═════ DATA IN THIS EXERCISE

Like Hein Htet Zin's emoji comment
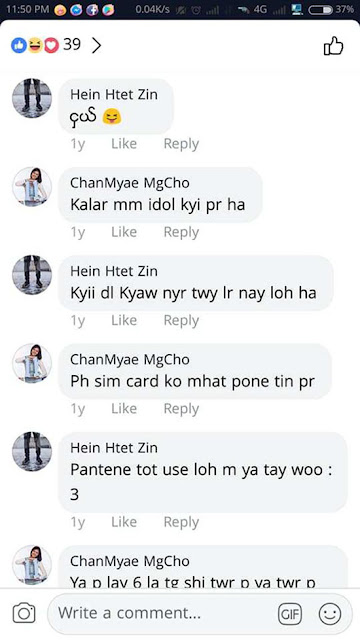The height and width of the screenshot is (640, 360). click(x=124, y=144)
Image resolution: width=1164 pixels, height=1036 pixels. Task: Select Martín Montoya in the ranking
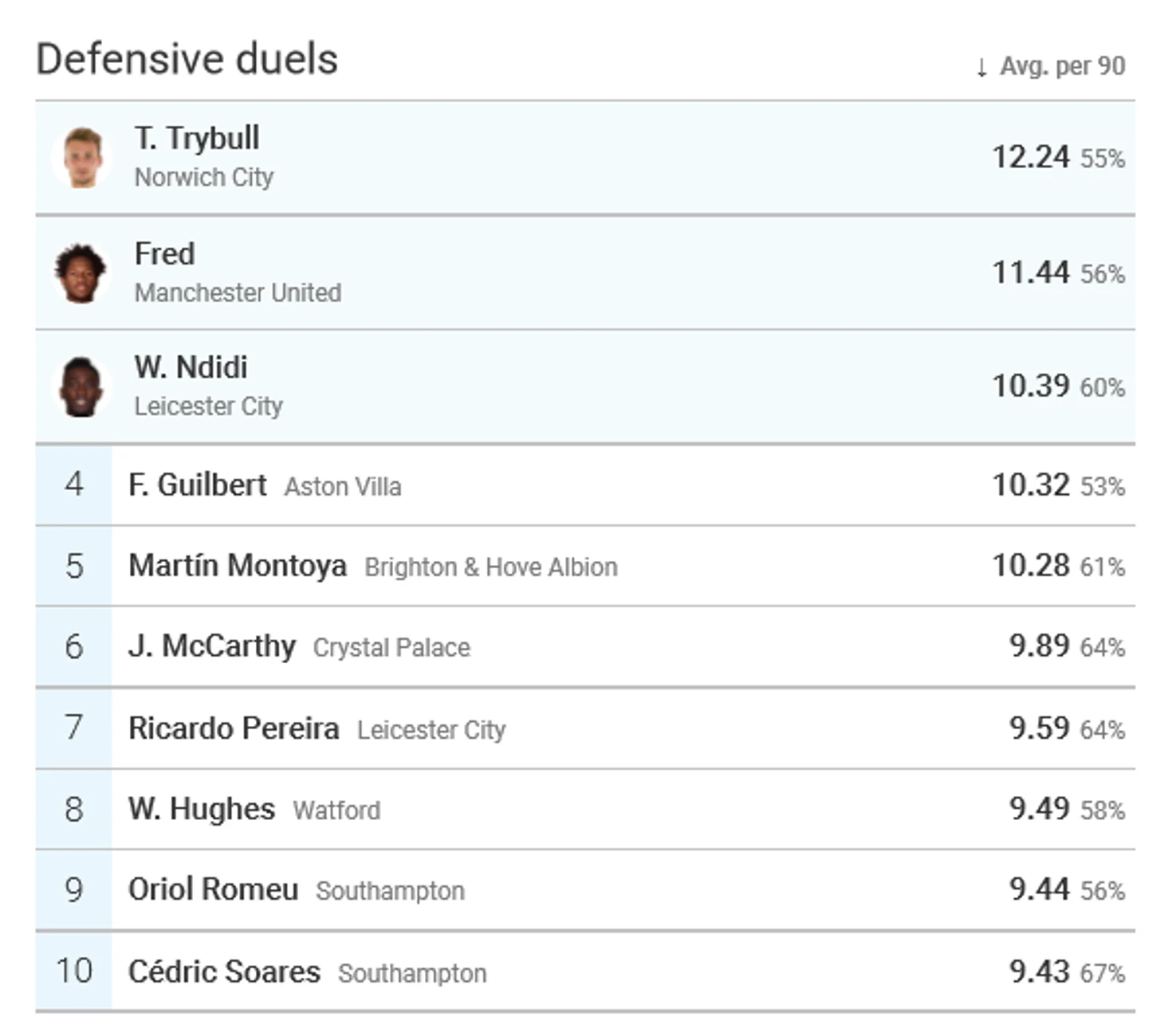tap(238, 566)
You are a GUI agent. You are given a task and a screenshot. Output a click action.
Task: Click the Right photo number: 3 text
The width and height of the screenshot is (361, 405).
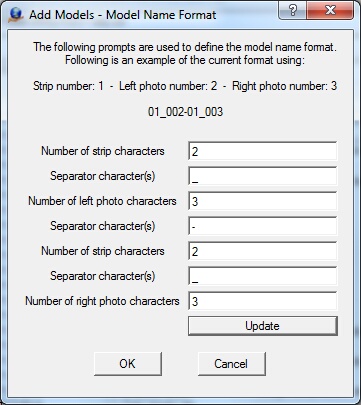tap(285, 86)
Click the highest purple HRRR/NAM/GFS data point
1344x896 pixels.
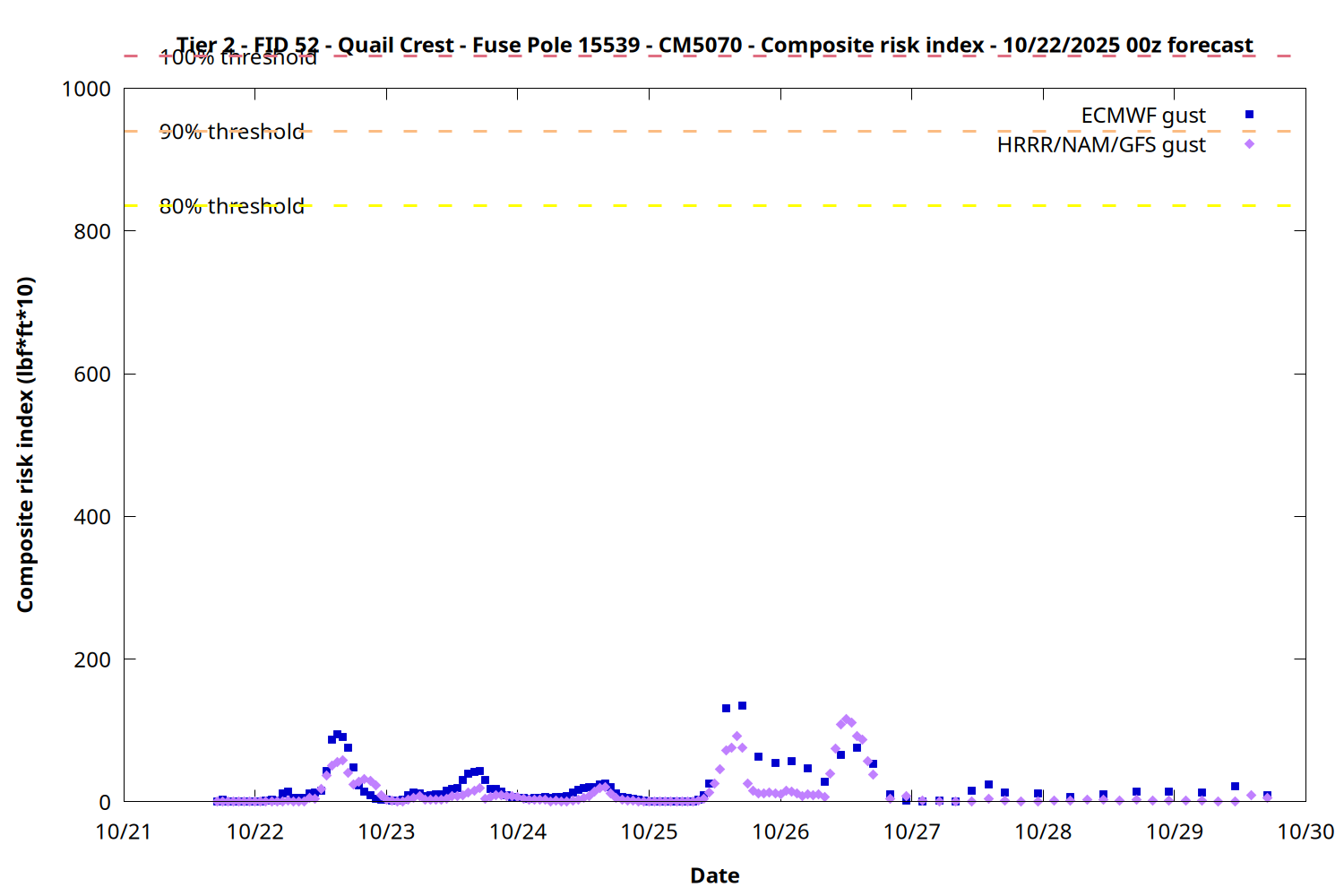(x=846, y=719)

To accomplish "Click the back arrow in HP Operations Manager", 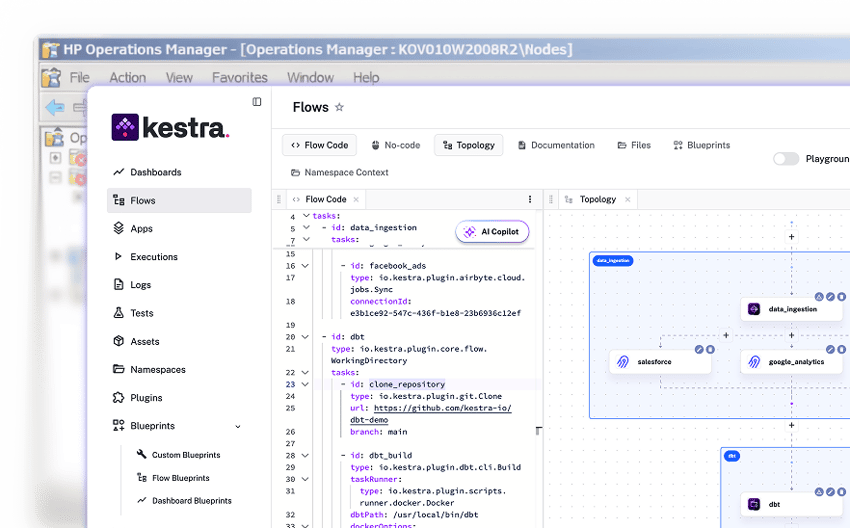I will pyautogui.click(x=54, y=107).
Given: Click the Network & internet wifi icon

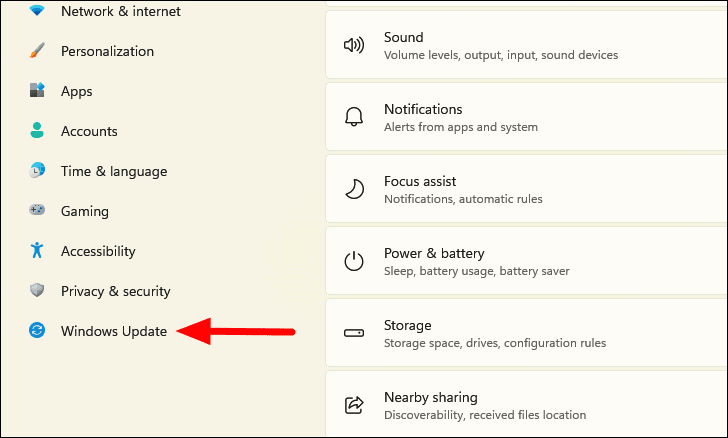Looking at the screenshot, I should (37, 10).
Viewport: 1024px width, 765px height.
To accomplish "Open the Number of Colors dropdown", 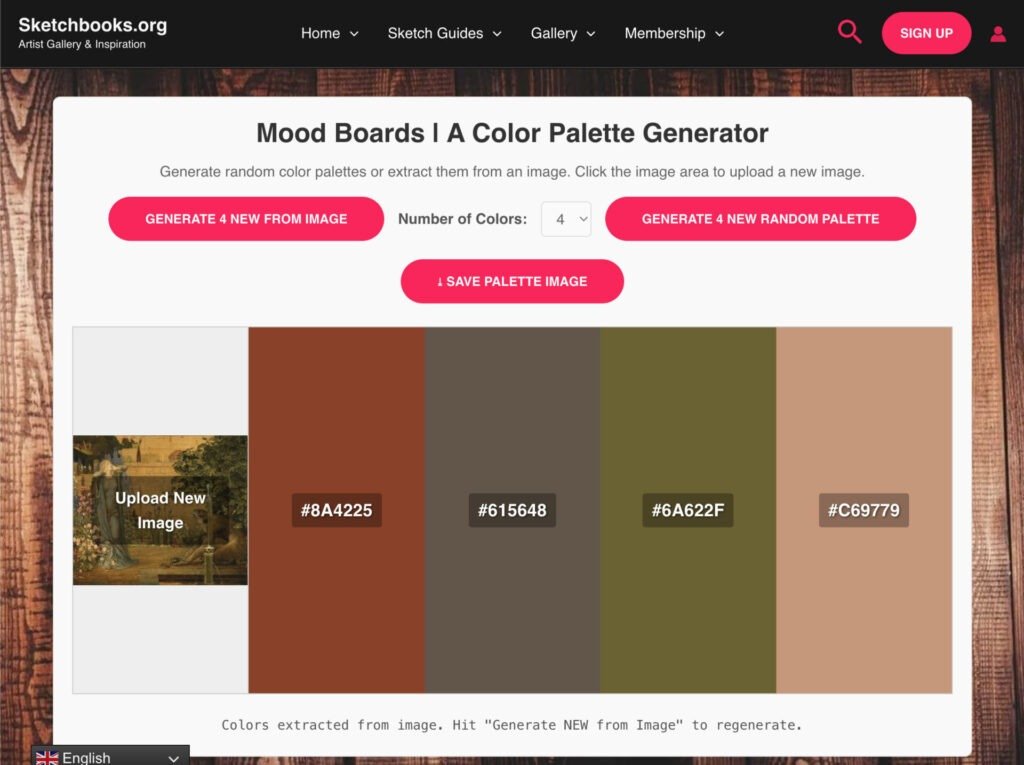I will click(x=566, y=219).
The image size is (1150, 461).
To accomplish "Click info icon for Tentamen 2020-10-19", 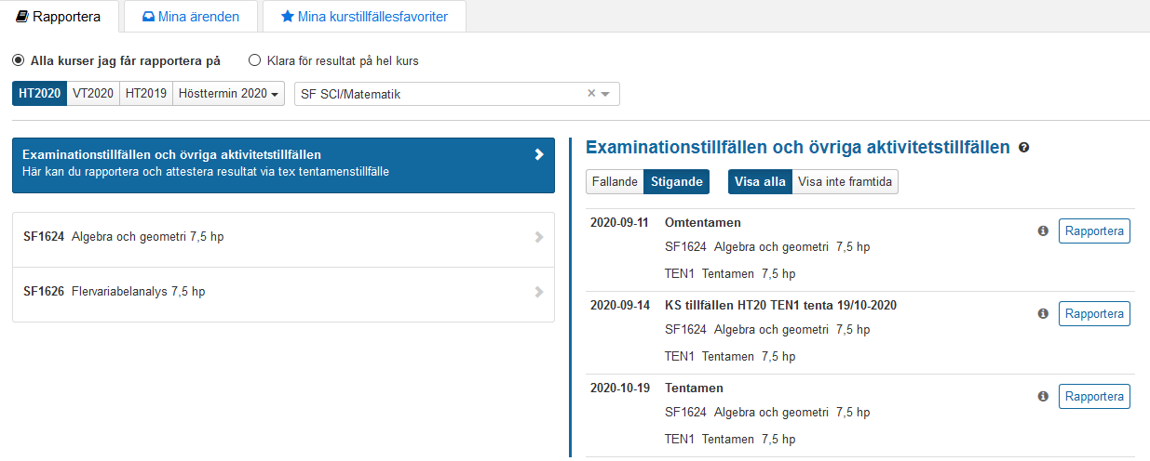I will [x=1043, y=396].
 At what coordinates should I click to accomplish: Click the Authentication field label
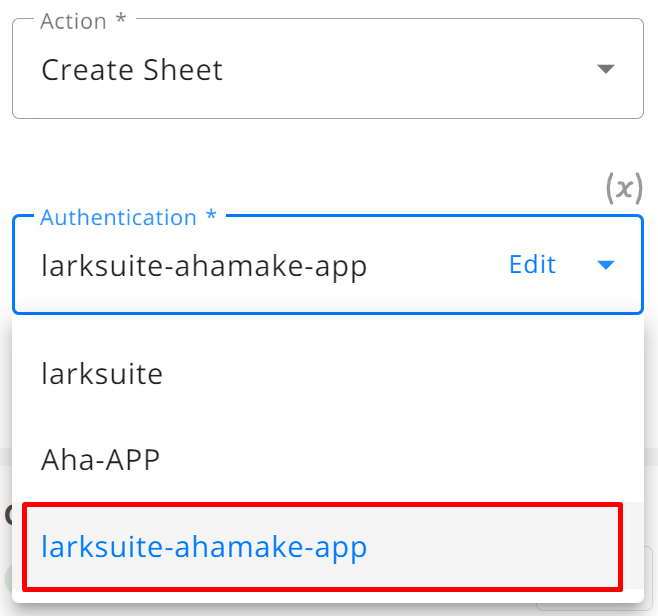click(x=128, y=217)
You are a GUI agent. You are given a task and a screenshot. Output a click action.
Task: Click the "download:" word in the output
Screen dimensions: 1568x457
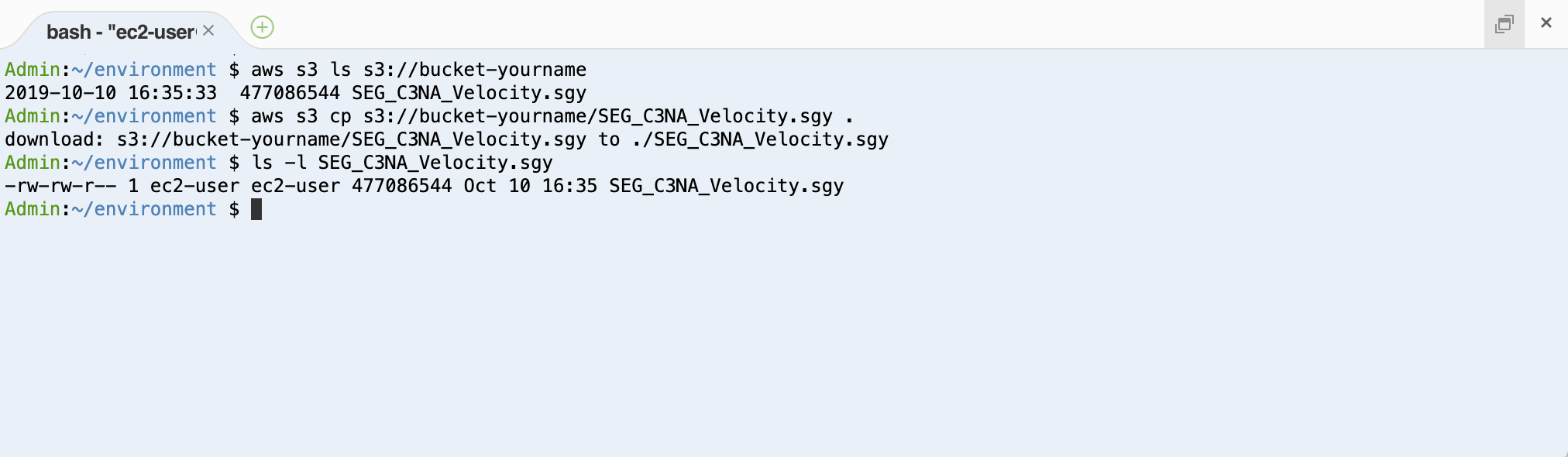(x=54, y=139)
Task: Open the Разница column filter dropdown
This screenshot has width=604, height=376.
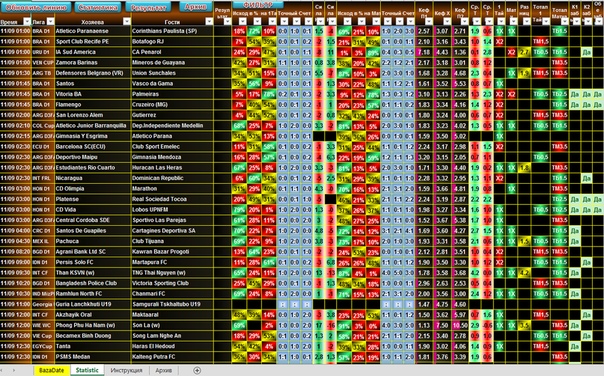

══════════

- INSTRUCTIONS FOR THE TASK
All that is wanted is the lines from the one holding "At what coordinates" through the end of the material, duplicated exactly, with no pictures.

- THE COMPLETED TASK
 At what coordinates should I click to accomplish: Click the Authentication field label
click(x=128, y=217)
You are a GUI agent. You are given a task and a screenshot. Output a click action.
Task: Click the "download:" word in the output
Screen dimensions: 1568x457
(x=54, y=139)
Task: Open the Разница column filter dropdown
This screenshot has width=604, height=376.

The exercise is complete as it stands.